Solving Real World Issues With RCzechia

Jindra Lacko

2019-08-20

Visualizing Czech Population

Population of the Czech Republic as per the latest census in 2011, per district (okres).

library(RCzechia)
library(dplyr)
library(readxl)
library(httr)
library(tmap)
library(sf)

GET("https://raw.githubusercontent.com/jlacko/RCzechia/master/data-raw/zvcr034.xls", 
    write_disk(tf <- tempfile(fileext = ".xls")))
## Response [https://raw.githubusercontent.com/jlacko/RCzechia/master/data-raw/zvcr034.xls]
##   Date: 2019-08-20 16:57
##   Status: 200
##   Content-Type: application/octet-stream
##   Size: 44.5 kB
## <ON DISK>  /tmp/RtmpO66kNq/file4ad54169fcdf.xls

src <- read_excel(tf, range = "Data!B5:C97") # read in with original column names

colnames(src) <- c("NAZ_LAU1", "obyvatel") # meaningful names instead of the original ones

src <- src %>%
  mutate(obyvatel = as.double(obyvatel)) %>% 
    # convert from text to number
  mutate(NAZ_LAU1 = ifelse(NAZ_LAU1 == "Hlavní město Praha", "Praha", NAZ_LAU1)) 
    # rename Prague (from The Capital to a regular city)
  
okresni_data <- RCzechia::okresy("low") %>% # data shapefile
  inner_join(src, by = "NAZ_LAU1") 
    # key for data connection - note the use of inner (i.e. filtering) join

vystup <- tm_shape(okresni_data) + tm_fill(col = "obyvatel", title = "Population", 
                                           palette = "Blues", style = "quantile", n = 5) +
  tm_shape(okresni_data) + tm_borders("grey40", lwd = 0.5) + # thin edges of districts
  tm_shape(republika("low")) + tm_borders("grey30", lwd = 1.5) + # thick national borders
  tm_layout(frame = F) # clean does it

print(vystup)

Geocoding Locations & Drawing them on a Map

Drawing a map: three semi-random landmarks on map, with rivers shown for better orientation.

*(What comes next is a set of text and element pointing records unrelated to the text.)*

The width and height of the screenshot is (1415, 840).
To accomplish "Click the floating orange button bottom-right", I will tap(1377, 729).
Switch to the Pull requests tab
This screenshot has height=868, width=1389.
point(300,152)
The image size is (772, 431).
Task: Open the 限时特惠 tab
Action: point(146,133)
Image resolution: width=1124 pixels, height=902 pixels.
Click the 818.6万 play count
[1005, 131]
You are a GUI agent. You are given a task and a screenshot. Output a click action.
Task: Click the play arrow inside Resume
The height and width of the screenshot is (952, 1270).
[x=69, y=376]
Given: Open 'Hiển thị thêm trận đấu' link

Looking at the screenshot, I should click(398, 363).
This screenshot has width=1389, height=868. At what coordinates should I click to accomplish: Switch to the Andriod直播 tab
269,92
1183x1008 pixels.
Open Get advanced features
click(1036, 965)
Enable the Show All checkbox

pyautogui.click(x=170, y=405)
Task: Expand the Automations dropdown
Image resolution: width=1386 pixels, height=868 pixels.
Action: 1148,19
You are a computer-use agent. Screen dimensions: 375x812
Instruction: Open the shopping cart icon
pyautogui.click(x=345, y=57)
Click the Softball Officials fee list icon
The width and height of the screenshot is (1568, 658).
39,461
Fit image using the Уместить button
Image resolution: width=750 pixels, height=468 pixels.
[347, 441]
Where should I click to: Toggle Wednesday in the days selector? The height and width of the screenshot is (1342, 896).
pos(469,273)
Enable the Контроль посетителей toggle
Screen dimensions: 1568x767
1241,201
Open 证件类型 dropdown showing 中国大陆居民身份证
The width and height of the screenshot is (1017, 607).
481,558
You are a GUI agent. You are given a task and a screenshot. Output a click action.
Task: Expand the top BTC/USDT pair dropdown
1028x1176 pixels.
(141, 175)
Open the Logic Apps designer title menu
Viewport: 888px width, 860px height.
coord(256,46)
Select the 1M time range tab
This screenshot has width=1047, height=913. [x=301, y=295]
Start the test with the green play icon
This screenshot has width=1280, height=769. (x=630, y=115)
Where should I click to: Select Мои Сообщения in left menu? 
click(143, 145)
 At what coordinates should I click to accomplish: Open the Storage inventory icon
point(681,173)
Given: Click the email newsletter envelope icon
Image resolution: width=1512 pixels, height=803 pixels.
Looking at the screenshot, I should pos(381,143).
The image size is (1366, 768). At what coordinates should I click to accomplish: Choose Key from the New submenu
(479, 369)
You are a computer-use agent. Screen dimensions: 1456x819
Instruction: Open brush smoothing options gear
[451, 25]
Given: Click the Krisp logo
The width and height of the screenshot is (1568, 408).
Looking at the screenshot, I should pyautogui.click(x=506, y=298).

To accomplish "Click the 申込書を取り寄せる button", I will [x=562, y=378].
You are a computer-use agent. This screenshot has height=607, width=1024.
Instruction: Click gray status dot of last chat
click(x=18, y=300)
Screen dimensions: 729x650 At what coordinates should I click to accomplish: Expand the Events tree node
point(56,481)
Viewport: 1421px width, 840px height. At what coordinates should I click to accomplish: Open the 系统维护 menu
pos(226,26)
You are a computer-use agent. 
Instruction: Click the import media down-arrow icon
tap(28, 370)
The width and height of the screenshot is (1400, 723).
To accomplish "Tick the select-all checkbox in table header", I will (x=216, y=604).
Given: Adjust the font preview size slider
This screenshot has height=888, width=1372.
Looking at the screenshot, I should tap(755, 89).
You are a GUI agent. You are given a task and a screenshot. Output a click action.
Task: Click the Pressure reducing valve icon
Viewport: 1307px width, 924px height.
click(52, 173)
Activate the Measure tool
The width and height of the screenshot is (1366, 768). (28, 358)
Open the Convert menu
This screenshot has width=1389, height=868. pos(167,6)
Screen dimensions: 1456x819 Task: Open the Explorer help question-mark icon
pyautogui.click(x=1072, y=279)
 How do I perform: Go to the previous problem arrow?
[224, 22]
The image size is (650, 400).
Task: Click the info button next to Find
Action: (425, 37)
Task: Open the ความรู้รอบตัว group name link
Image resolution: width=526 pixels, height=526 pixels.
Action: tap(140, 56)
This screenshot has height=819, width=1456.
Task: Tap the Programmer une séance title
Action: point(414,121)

To get the geocoded data frame function RCzechia::geocode() is used.

library(RCzechia)
library(tmap)
library(sf)

borders <- RCzechia::republika("low")

rivers <- subset(RCzechia::reky(), Major == T)

mista <- data.frame(misto =  c("Kramářova vila", 
                               "Arcibiskupské zahrady v Kromeříži", 
                               "Hrad Bečov nad Teplou"),
                    adresa = c("Gogolova 1, Praha 1",
                               "Sněmovní náměstí 1, Kroměříž",
                               "nám. 5. května 1, Bečov nad Teplou"))

# from a string vector to sf spatial points object
POI <- RCzechia::geocode(mista$adresa) 


tm_plot <- tm_shape(borders) + tm_borders("grey30", lwd = 1) +
  tm_shape(POI) + tm_symbols(col = "firebrick3", shape = 20, size = 0.5) +
  tm_shape(rivers) + tm_lines(col = "steelblue", lwd = 1.5, alpha = 0.5) +
  tm_legend(title = "Very Special Places") + # ... or whatever :)
  tm_layout(frame = F)
  

print(tm_plot)

Unemployment in the Czech Republic - a Chloropleth

A visualization problem: unemployment in the Czech Republic is in low in general, but not uniformly so.
What are the hotspots?

library(dplyr)
library(RCzechia)
library(tmap)
library(sf)

src <- read.csv(url("https://raw.githubusercontent.com/jlacko/RCzechia/master/data-raw/unempl.csv"), stringsAsFactors = F) 
# open data on unemployment from Czech Statistical Office - https://www.czso.cz/csu/czso/otevrena_data
# lightly edited for size (rows filtered)

src <- src %>%
  mutate(KOD_OBEC = as.character(uzemi_kod))  # keys in RCzechia are of type character

podklad <- RCzechia::obce_polygony() %>% # obce_polygony = municipalities in RCzechia package
  inner_join(src, by = "KOD_OBEC") # linking by key


vystup <- tm_shape(republika()) + tm_borders(col = "grey40") +
  tm_shape(podklad) + tm_fill(col = "hodnota", title = "Unemployment", palette = "YlOrRd") +
  tm_legend(legend.format = list(fun = function(x) paste0(formatC(x, digits = 0, format = "f"), " %"))) +
  tm_layout(frame = F)

print(vystup)

Distance Between Prague and Brno

Calculate distance between two spatial objects; the sf package supports (via gdal) point to point, point to polygon and polygon to polygon distances.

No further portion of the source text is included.